**The data**
========================================

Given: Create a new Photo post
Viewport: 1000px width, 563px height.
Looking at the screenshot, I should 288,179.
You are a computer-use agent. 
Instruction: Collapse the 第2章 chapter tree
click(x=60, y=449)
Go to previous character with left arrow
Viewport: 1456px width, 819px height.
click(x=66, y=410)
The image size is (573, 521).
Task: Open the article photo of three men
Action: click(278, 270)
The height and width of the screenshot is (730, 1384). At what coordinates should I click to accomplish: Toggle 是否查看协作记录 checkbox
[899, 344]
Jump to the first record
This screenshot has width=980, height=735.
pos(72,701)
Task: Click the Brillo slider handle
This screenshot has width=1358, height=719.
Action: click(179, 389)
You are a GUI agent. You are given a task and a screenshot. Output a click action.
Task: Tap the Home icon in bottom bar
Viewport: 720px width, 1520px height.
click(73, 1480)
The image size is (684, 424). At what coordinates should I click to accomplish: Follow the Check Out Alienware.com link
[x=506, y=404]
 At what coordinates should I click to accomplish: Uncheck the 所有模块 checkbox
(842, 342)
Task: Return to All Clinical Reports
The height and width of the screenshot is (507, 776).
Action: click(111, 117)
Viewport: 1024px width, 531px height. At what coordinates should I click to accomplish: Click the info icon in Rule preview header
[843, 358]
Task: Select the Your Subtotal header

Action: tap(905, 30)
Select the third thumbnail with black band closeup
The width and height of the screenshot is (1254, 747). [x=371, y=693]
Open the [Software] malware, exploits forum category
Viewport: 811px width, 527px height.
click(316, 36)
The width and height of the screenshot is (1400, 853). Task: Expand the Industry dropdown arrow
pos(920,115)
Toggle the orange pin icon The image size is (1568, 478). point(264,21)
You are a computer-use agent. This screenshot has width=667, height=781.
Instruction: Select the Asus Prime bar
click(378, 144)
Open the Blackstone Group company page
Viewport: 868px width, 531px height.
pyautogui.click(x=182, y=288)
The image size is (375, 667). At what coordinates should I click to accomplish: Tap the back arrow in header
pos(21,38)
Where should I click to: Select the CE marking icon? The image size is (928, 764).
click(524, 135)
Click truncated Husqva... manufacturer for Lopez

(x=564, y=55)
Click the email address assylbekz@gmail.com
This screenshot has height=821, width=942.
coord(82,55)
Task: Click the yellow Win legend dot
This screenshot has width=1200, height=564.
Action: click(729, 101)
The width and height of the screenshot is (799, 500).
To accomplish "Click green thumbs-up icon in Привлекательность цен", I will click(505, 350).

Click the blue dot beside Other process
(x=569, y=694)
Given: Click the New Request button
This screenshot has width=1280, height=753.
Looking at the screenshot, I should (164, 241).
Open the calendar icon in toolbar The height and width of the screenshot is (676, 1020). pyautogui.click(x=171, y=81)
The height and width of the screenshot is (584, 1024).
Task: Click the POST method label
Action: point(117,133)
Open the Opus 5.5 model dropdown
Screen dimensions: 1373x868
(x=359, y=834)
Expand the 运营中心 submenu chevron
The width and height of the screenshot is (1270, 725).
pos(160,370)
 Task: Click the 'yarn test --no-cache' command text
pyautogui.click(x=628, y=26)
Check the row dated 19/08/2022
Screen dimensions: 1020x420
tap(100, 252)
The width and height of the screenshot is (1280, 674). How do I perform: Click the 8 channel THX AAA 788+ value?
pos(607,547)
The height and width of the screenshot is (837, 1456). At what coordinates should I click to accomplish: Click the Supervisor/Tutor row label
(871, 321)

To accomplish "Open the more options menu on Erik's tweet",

========================================

**Problem to solve**
Copy out every line of the data above, exactly as given.

**Solution to this task**
Given: Create a new Photo post
Viewport: 1000px width, 563px height.
Looking at the screenshot, I should 288,179.
You are a computer-use agent. 
Instruction: Collapse the 第2章 chapter tree
click(x=60, y=449)
Go to previous character with left arrow
Viewport: 1456px width, 819px height.
click(x=66, y=410)
The image size is (573, 521).
Task: Open the article photo of three men
Action: click(278, 270)
The height and width of the screenshot is (730, 1384). At what coordinates should I click to accomplish: Toggle 是否查看协作记录 checkbox
[899, 344]
Jump to the first record
This screenshot has width=980, height=735.
pos(72,701)
Task: Click the Brillo slider handle
This screenshot has width=1358, height=719.
Action: click(179, 389)
You are a GUI agent. You are given a task and a screenshot. Output a click action.
Task: Tap the Home icon in bottom bar
Viewport: 720px width, 1520px height.
click(73, 1480)
The image size is (684, 424). At what coordinates should I click to accomplish: Follow the Check Out Alienware.com link
[x=506, y=404]
 At what coordinates should I click to accomplish: Uncheck the 所有模块 checkbox
(842, 342)
Task: Return to All Clinical Reports
The height and width of the screenshot is (507, 776).
Action: click(111, 117)
Viewport: 1024px width, 531px height. At what coordinates should I click to accomplish: Click the info icon in Rule preview header
[843, 358]
Task: Select the Your Subtotal header

Action: tap(905, 30)
Select the third thumbnail with black band closeup
The width and height of the screenshot is (1254, 747). [x=371, y=693]
Open the [Software] malware, exploits forum category
Viewport: 811px width, 527px height.
click(316, 36)
The width and height of the screenshot is (1400, 853). Task: Expand the Industry dropdown arrow
pos(920,115)
Toggle the orange pin icon The image size is (1568, 478). point(264,21)
You are a computer-use agent. This screenshot has width=667, height=781.
Instruction: Select the Asus Prime bar
click(378, 144)
Open the Blackstone Group company page
Viewport: 868px width, 531px height.
pyautogui.click(x=182, y=288)
The image size is (375, 667). At what coordinates should I click to accomplish: Tap the back arrow in header
pos(21,38)
Where should I click to: Select the CE marking icon? The image size is (928, 764).
click(524, 135)
Click truncated Husqva... manufacturer for Lopez

(x=564, y=55)
Click the email address assylbekz@gmail.com
This screenshot has height=821, width=942.
coord(82,55)
Task: Click the yellow Win legend dot
This screenshot has width=1200, height=564.
Action: click(729, 101)
The width and height of the screenshot is (799, 500).
To accomplish "Click green thumbs-up icon in Привлекательность цен", I will click(505, 350).

Click the blue dot beside Other process
(x=569, y=694)
Given: Click the New Request button
This screenshot has width=1280, height=753.
Looking at the screenshot, I should (164, 241).
Open the calendar icon in toolbar The height and width of the screenshot is (676, 1020). pyautogui.click(x=171, y=81)
The height and width of the screenshot is (584, 1024).
Task: Click the POST method label
Action: point(117,133)
Open the Opus 5.5 model dropdown
Screen dimensions: 1373x868
(x=359, y=834)
Expand the 运营中心 submenu chevron
The width and height of the screenshot is (1270, 725).
pos(160,370)
 Task: Click the 'yarn test --no-cache' command text
pyautogui.click(x=628, y=26)
Check the row dated 19/08/2022
Screen dimensions: 1020x420
tap(100, 252)
The width and height of the screenshot is (1280, 674). How do I perform: Click the 8 channel THX AAA 788+ value?
pos(607,547)
The height and width of the screenshot is (837, 1456). At what coordinates should I click to accomplish: Click the Supervisor/Tutor row label
(871, 321)

To accomplish "Open the more options menu on Erik's tweet",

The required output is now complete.